Given data:
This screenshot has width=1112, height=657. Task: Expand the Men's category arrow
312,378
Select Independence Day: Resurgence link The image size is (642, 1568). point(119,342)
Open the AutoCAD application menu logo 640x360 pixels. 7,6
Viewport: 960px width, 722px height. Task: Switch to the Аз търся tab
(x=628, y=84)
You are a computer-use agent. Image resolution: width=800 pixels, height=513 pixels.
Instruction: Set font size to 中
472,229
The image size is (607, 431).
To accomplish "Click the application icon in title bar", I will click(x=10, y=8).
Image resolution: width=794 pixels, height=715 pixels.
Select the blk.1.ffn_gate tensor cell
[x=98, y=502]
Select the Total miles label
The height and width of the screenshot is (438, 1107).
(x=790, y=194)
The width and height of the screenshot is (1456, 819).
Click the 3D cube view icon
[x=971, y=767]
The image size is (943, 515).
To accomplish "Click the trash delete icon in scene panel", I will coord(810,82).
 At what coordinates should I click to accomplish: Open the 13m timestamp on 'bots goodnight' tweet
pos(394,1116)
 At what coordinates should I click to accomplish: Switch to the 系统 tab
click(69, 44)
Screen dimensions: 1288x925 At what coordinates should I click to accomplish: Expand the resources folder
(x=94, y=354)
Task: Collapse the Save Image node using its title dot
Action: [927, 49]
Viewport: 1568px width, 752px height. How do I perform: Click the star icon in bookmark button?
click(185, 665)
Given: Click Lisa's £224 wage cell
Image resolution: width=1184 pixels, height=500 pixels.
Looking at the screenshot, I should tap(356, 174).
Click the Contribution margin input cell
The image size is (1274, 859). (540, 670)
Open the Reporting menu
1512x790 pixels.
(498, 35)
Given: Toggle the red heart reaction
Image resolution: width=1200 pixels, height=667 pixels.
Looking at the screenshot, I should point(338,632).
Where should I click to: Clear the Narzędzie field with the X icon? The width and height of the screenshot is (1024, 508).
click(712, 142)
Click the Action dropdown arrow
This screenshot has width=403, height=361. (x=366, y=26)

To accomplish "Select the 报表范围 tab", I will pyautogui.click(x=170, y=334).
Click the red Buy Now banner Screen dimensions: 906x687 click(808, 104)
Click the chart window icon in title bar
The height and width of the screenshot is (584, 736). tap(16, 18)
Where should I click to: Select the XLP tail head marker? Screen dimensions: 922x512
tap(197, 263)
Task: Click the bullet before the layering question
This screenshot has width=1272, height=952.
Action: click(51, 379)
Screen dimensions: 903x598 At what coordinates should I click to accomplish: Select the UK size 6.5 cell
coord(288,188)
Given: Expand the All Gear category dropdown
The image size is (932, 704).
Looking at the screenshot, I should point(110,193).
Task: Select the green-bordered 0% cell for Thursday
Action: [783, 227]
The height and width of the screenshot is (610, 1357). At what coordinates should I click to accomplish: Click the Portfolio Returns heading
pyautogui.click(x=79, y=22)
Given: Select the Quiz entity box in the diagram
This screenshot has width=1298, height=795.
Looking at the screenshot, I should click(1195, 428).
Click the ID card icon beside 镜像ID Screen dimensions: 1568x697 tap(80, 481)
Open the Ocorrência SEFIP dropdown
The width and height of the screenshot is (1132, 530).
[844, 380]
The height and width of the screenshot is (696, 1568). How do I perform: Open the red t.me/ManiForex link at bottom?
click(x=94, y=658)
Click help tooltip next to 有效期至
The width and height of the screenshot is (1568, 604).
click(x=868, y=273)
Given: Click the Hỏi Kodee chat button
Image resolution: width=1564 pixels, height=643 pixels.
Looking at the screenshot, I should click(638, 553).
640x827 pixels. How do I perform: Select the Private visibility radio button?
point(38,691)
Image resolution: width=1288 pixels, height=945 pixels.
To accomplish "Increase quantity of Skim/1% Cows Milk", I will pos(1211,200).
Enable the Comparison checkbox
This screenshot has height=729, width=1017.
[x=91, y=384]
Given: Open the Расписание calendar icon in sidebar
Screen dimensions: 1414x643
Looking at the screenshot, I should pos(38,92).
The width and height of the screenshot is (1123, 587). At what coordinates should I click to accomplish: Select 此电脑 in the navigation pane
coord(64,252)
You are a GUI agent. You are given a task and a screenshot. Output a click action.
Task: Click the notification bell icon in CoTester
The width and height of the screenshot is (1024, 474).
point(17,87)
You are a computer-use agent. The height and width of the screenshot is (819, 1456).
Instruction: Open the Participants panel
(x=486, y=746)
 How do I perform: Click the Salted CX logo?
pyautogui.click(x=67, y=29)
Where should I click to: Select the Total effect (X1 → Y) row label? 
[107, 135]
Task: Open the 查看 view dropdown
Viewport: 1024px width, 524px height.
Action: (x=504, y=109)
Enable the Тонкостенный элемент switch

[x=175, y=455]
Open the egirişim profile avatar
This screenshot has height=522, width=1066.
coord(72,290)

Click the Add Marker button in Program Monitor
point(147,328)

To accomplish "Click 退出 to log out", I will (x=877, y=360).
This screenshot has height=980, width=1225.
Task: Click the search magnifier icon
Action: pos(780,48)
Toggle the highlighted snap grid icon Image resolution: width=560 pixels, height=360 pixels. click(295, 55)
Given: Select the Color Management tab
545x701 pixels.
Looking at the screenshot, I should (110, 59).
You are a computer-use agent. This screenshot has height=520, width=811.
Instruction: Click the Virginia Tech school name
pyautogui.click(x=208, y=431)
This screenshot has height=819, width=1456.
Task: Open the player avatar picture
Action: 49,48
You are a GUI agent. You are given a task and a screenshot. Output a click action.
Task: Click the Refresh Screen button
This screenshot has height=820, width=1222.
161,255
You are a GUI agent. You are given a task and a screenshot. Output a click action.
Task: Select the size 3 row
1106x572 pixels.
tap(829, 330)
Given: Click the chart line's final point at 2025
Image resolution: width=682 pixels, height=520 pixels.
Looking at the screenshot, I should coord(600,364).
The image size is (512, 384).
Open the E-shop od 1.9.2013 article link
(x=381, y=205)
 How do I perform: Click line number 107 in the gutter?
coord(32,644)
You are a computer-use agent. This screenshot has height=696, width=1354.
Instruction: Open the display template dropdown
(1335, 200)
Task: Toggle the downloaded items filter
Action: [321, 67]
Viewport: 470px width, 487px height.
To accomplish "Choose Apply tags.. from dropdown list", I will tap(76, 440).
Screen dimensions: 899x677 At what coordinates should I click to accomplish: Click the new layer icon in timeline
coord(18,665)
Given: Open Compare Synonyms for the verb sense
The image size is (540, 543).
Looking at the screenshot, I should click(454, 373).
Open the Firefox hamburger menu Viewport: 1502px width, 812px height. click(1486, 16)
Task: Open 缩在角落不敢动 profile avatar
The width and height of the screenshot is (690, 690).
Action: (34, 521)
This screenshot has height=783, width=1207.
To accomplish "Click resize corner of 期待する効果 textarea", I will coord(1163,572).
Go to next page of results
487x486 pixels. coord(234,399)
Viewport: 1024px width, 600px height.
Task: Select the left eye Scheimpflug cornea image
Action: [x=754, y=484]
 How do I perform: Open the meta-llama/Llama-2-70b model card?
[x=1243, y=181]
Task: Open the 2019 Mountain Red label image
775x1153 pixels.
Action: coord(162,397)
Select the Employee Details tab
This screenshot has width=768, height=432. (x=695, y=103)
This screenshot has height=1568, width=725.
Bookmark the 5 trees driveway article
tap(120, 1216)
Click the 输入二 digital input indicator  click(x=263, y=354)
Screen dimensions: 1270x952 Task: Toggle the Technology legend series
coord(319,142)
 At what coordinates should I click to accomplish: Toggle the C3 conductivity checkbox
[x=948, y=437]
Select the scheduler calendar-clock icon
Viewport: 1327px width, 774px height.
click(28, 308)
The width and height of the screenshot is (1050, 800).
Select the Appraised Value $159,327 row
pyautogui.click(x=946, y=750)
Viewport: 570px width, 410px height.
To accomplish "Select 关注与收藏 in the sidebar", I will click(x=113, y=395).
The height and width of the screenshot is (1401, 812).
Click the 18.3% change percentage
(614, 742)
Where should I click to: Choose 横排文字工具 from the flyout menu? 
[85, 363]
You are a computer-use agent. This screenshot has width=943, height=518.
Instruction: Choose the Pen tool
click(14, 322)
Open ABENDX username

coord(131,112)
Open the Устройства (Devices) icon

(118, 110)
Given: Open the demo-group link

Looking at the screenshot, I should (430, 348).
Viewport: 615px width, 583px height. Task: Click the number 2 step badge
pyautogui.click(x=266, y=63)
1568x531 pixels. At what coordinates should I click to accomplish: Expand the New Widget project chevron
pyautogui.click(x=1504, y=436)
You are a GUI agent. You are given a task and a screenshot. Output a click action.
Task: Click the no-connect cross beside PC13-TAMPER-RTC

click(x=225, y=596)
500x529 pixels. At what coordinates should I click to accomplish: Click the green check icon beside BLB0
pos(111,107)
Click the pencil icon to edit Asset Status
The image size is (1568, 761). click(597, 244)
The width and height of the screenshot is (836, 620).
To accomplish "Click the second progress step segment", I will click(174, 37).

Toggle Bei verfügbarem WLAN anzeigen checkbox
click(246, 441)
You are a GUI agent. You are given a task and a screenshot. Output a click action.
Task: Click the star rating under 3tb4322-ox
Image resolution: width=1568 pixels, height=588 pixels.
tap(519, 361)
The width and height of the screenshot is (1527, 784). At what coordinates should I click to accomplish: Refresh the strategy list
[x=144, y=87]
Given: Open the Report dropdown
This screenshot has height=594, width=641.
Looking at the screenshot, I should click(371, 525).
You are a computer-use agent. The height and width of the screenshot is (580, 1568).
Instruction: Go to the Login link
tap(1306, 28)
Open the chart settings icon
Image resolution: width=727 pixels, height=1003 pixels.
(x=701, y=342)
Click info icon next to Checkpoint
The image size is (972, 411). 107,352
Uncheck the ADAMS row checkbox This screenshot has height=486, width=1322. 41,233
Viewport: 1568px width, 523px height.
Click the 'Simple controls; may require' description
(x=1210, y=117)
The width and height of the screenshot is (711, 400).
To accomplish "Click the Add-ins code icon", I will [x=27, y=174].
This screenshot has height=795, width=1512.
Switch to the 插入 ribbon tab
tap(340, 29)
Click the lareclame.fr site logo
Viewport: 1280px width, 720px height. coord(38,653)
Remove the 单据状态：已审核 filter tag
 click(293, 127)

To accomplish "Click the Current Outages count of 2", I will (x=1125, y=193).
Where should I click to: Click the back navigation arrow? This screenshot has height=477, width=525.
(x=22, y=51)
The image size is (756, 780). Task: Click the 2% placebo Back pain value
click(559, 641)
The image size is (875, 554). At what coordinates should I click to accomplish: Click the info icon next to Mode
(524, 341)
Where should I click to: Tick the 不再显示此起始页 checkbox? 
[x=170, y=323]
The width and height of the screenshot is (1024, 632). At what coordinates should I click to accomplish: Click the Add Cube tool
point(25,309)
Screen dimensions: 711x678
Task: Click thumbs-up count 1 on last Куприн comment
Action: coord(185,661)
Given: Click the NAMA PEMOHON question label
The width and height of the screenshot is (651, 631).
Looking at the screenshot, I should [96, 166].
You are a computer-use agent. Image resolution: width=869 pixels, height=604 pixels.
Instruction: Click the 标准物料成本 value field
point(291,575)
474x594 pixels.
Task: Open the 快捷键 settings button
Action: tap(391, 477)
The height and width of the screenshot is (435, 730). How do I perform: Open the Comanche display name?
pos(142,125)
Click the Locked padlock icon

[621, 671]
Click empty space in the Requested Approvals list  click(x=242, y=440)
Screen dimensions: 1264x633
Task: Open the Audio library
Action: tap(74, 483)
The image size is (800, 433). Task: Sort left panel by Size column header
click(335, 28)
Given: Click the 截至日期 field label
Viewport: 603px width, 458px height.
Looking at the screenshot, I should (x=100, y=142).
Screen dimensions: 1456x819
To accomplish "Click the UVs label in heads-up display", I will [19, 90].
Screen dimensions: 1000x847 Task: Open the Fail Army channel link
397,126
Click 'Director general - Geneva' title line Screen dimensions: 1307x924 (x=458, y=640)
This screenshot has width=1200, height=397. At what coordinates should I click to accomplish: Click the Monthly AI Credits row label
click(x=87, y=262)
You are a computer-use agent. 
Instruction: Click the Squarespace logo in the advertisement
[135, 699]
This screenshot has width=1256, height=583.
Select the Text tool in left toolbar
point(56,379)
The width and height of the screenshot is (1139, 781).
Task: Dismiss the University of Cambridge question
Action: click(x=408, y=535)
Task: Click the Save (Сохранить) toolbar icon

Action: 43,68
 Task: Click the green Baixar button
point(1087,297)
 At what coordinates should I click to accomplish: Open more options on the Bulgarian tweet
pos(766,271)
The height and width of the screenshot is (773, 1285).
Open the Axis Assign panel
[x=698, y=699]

Exercise aim: Retype exactly the lines of the data above that fall between the line with "Where should I click to: Select the Total" and the line with "The image size is (512, 384).", inclusive, and add nothing.

Finished task:
Where should I click to: Select the Total effect (X1 → Y) row label? 
[107, 135]
Task: Open the 查看 view dropdown
Viewport: 1024px width, 524px height.
Action: (x=504, y=109)
Enable the Тонкостенный элемент switch

[x=175, y=455]
Open the egirişim profile avatar
This screenshot has height=522, width=1066.
coord(72,290)

Click the Add Marker button in Program Monitor
point(147,328)

To accomplish "Click 退出 to log out", I will (x=877, y=360).
This screenshot has height=980, width=1225.
Task: Click the search magnifier icon
Action: pos(780,48)
Toggle the highlighted snap grid icon Image resolution: width=560 pixels, height=360 pixels. click(295, 55)
Given: Select the Color Management tab
545x701 pixels.
Looking at the screenshot, I should (110, 59).
You are a computer-use agent. This screenshot has height=520, width=811.
Instruction: Click the Virginia Tech school name
pyautogui.click(x=208, y=431)
This screenshot has height=819, width=1456.
Task: Open the player avatar picture
Action: 49,48
You are a GUI agent. You are given a task and a screenshot. Output a click action.
Task: Click the Refresh Screen button
This screenshot has height=820, width=1222.
161,255
You are a GUI agent. You are given a task and a screenshot. Output a click action.
Task: Select the size 3 row
1106x572 pixels.
tap(829, 330)
Given: Click the chart line's final point at 2025
Image resolution: width=682 pixels, height=520 pixels.
Looking at the screenshot, I should coord(600,364).
The image size is (512, 384).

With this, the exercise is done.